(Items from a dataset)
/---

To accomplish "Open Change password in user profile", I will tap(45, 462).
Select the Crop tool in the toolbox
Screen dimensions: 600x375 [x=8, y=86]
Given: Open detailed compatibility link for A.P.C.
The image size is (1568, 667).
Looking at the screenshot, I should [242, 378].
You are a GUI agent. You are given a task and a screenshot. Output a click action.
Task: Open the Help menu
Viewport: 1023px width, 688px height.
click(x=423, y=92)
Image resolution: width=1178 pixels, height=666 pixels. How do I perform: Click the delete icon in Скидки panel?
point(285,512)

\---
/---

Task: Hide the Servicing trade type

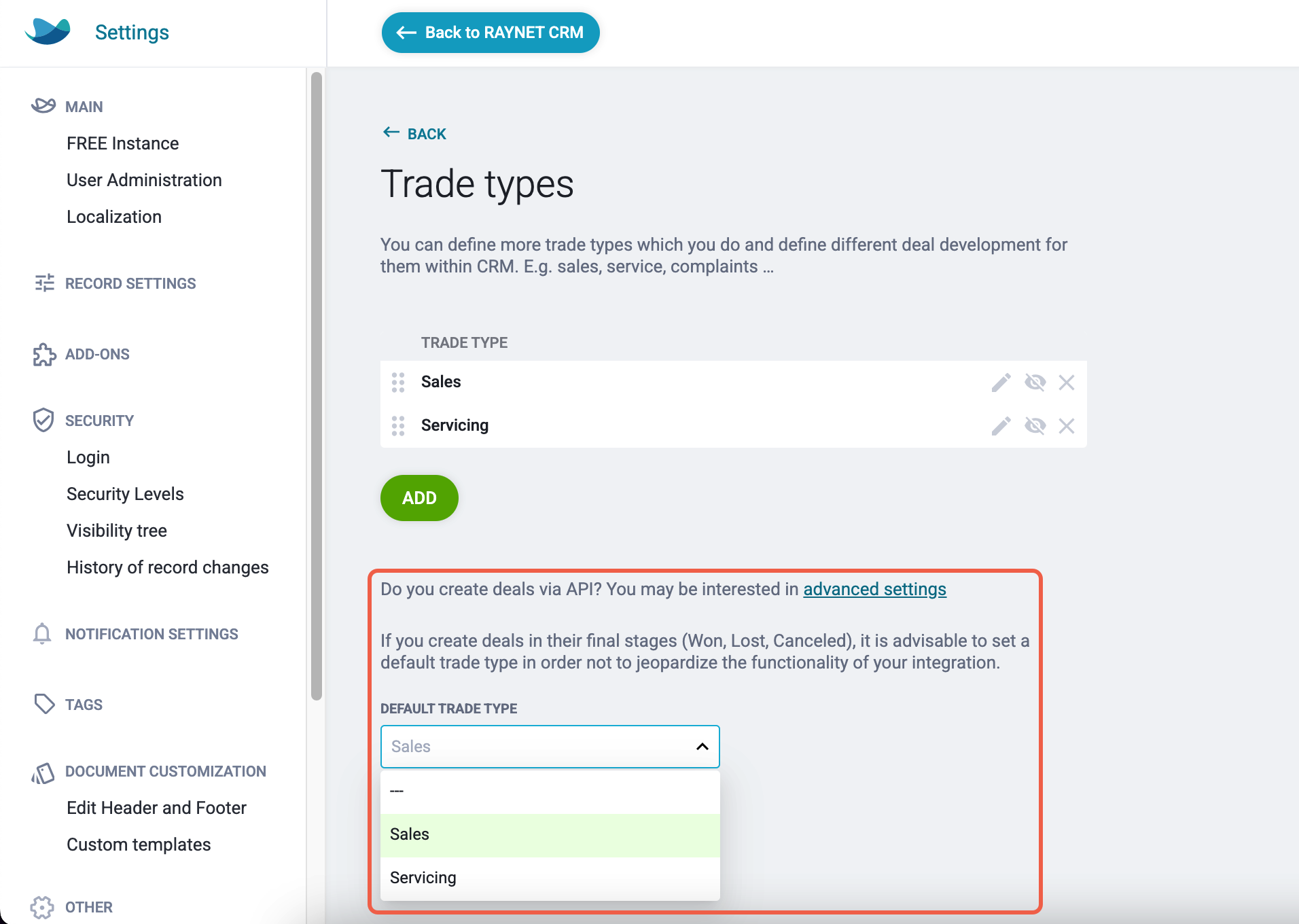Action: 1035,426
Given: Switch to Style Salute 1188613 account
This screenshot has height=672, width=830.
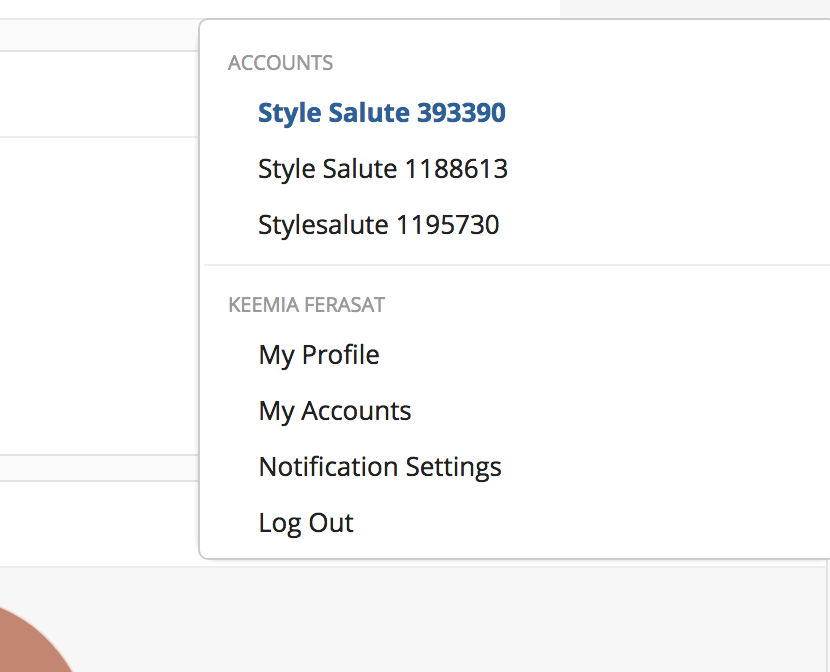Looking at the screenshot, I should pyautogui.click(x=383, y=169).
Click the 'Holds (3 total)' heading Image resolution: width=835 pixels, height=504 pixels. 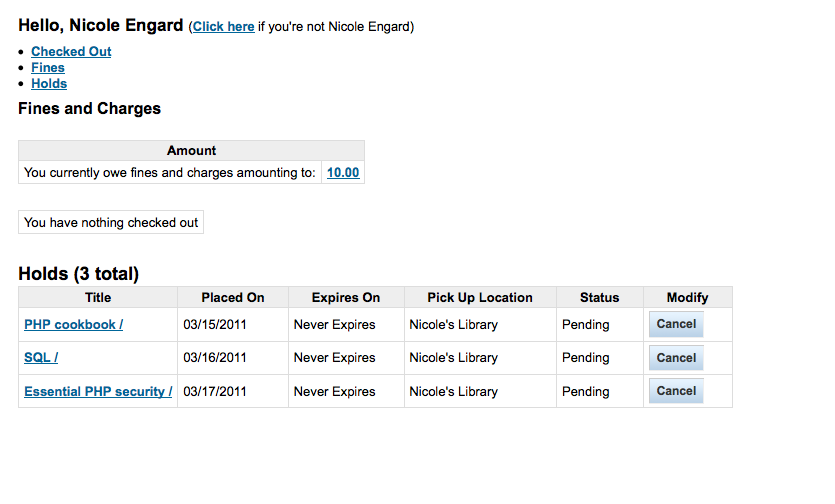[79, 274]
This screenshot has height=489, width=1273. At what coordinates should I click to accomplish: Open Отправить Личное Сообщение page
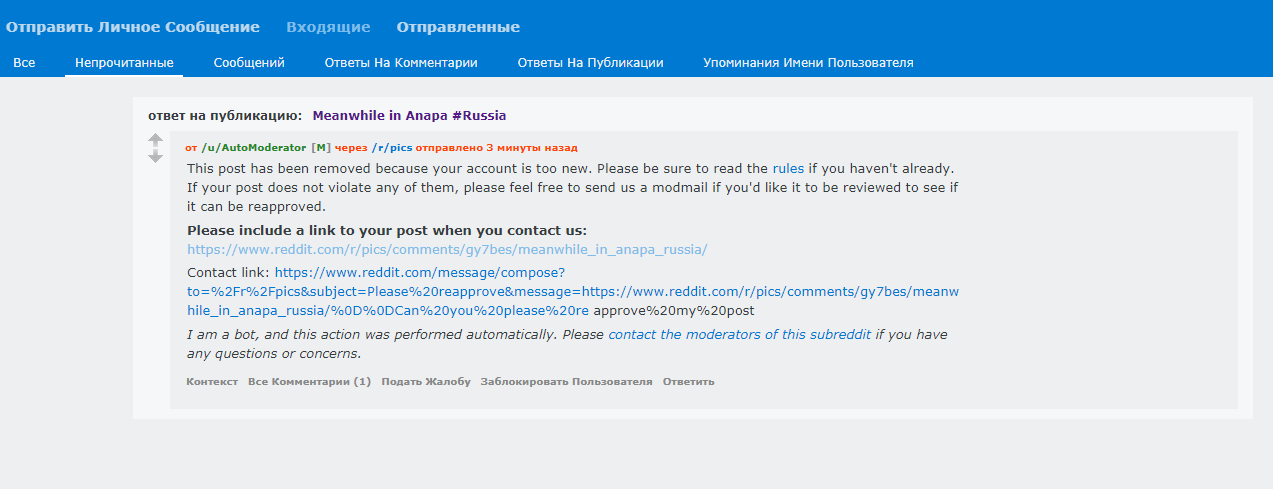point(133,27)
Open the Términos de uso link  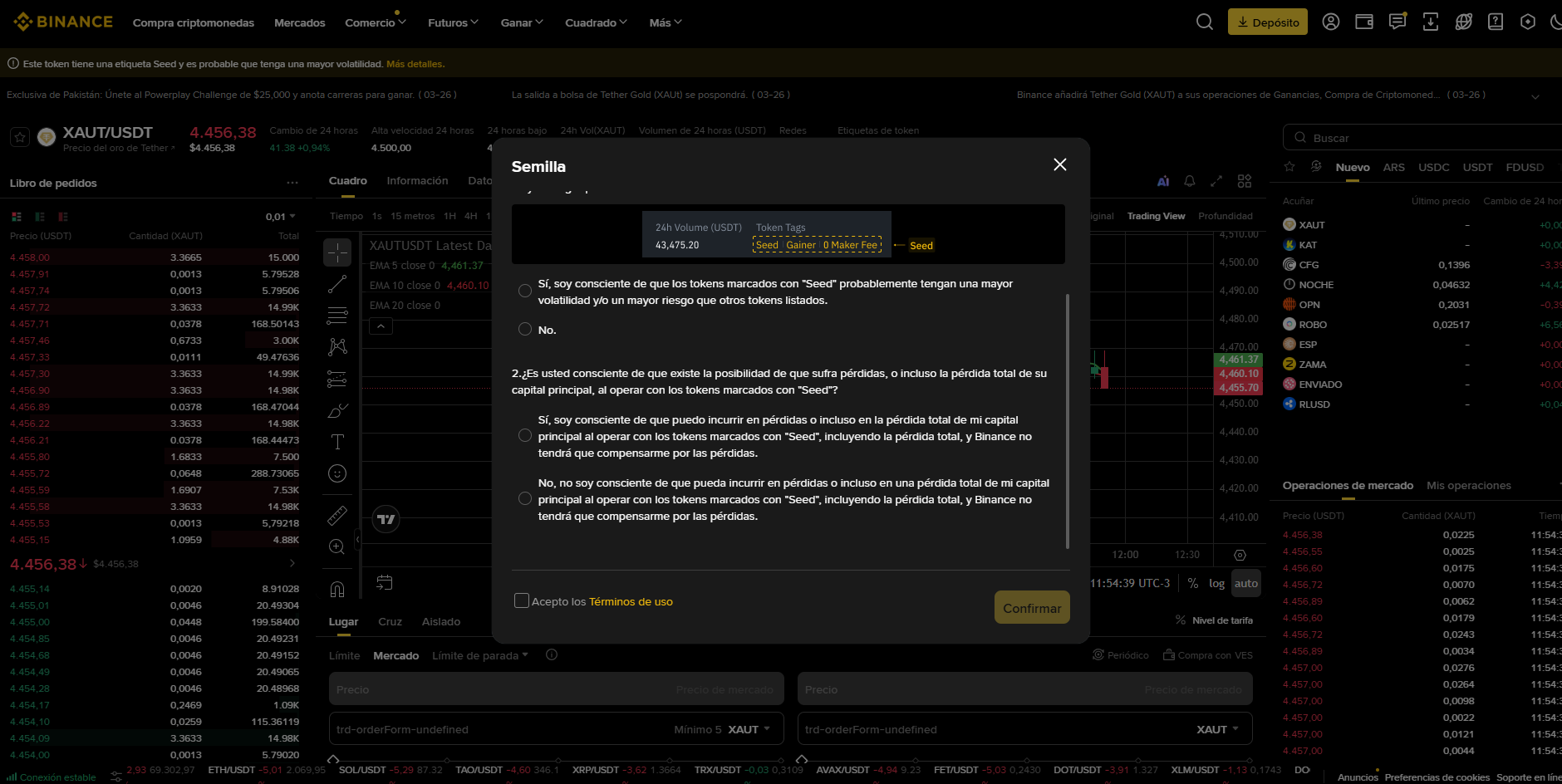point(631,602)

\---

» **Work item**
Scan the records above for the lines holding "Given: Open detailed" and "Task: Open the Help menu". Transcribe those two and every line between them word for word, and no others.

» **Output**
Given: Open detailed compatibility link for A.P.C.
The image size is (1568, 667).
Looking at the screenshot, I should [242, 378].
You are a GUI agent. You are given a task and a screenshot. Output a click action.
Task: Open the Help menu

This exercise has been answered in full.